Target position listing
____________

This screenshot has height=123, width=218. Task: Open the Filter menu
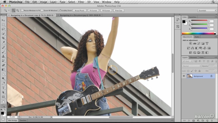coord(81,2)
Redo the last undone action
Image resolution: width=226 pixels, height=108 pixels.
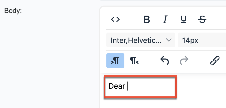pyautogui.click(x=183, y=61)
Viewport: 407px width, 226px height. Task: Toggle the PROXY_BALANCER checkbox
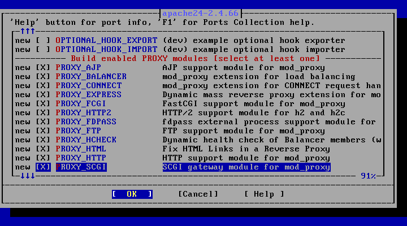[x=43, y=76]
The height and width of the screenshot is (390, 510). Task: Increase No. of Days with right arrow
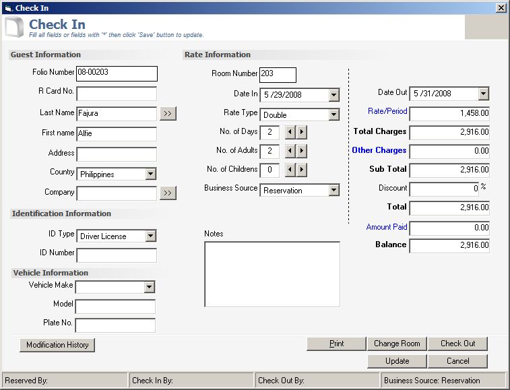click(302, 133)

____________

▶ **Task goal**
Rewrite the listing above with every "screenshot" replaced by "capture" and nothing else altered, leaving out the pictures.

▶ **Task solution**
This capture has height=123, width=218. Task: Open the Filter menu
coord(81,2)
Redo the last undone action
Image resolution: width=226 pixels, height=108 pixels.
pyautogui.click(x=183, y=61)
Viewport: 407px width, 226px height. Task: Toggle the PROXY_BALANCER checkbox
[x=43, y=76]
The height and width of the capture is (390, 510). Task: Increase No. of Days with right arrow
click(302, 133)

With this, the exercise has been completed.